Quelques phrases glanées au hasard :

– Si au moins on pouvait se mettre quelque part… mais on dérange toujours…

– Une si belle neige, regarde…

– . . . Ça, ça m’a fait plaisir. Le gars, il s’est arrêté là en voiture, il m’a dit « J’ai des courses pour vous. » Il m’a amené deux sacs. Il m’a dit : « Ça » c’est de la part de ma femme, ça, ça vient de ma belle-mère. »

– Pratiquement tous les jours je fais la revue de presse…

Et Michel estime qu’à soixante ans le bateau n’a pas encore sombré !

Ces êtres perdus « au bord du monde » auquel ils n’ont pas accès, partagent leur vie dans de larges plans statiques.

Les scènes proposées rappellent les rencontres que font les maraudeurs, rencontres avec ces êtres privés de tout et auxquels on s’attache.

Seul bémol : le film ne montre pas ces maraudeurs, professionnels ou bénévoles, qui tentent d’apporter un peu d’humanité et de joie dans la vie de ces personnes plongées dans la précarité.
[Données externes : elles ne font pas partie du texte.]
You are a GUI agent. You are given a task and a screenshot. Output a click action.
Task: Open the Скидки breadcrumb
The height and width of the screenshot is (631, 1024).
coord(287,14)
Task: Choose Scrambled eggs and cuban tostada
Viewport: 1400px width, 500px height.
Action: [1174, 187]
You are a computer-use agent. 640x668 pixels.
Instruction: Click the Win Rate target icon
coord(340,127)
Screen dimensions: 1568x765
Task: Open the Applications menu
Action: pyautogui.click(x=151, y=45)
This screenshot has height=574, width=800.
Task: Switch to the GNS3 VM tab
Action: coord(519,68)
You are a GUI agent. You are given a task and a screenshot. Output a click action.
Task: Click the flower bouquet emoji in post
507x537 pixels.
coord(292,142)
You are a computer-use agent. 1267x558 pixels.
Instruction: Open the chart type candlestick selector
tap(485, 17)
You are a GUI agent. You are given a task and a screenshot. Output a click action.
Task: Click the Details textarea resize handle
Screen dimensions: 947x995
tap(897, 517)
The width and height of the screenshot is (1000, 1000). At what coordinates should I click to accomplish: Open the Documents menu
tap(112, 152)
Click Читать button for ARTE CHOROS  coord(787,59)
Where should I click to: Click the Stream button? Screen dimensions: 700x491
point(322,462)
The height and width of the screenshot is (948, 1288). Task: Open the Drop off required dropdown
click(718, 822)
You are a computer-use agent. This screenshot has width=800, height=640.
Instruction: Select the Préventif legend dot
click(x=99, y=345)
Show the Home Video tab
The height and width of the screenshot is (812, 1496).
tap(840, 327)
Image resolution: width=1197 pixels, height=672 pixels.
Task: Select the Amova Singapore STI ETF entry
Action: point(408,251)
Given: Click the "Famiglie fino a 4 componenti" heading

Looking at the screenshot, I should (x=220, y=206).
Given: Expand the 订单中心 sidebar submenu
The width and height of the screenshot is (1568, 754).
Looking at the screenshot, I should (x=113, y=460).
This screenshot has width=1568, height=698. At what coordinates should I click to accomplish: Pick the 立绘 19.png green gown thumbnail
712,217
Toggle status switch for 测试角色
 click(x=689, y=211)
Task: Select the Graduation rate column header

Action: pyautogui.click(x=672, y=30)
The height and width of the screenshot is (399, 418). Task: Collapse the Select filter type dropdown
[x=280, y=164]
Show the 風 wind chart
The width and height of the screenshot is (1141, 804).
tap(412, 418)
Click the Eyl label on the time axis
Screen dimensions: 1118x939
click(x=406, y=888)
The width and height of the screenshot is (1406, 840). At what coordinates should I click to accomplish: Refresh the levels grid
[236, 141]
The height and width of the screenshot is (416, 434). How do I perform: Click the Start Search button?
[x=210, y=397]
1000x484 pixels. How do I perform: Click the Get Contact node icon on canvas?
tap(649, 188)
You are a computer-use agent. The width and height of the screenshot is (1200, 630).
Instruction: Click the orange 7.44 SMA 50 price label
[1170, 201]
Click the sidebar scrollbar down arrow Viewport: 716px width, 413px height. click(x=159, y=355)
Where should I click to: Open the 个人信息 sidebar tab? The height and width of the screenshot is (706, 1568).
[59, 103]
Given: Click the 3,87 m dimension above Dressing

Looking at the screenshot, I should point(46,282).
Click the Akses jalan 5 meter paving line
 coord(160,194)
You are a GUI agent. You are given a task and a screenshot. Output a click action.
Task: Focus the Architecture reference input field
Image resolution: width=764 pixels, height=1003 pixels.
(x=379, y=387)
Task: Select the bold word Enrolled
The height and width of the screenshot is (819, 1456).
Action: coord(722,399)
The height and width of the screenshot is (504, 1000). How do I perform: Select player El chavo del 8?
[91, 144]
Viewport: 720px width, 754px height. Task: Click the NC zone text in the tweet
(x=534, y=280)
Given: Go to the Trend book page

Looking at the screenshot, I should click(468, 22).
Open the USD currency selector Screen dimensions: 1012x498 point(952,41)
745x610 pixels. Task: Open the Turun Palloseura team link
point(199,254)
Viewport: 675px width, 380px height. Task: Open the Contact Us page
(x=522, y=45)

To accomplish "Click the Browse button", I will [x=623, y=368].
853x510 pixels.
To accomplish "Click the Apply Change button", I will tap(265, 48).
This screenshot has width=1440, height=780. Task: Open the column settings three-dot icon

C’est dommage.

Un documentaire de Claus Drexel tourné en 2013 et sorti en janvier 2014.

Actuellement dans les cinémas suivants :

Le Capitole – 3 rue Ledru-Rollin, Suresnes

Sept Parnassiens – 98 boulevard du Montparnasse, Paris

le Lincoln – 14 rue Lincoln, Paris

Les Lumières – 49 rue Maurice-Thorez, Nanterre

Espace Saint-Michel – 7 place Saint-Michel, Paris

A voir vite car il n’est pas certain qu’il demeure en salle très longtemps.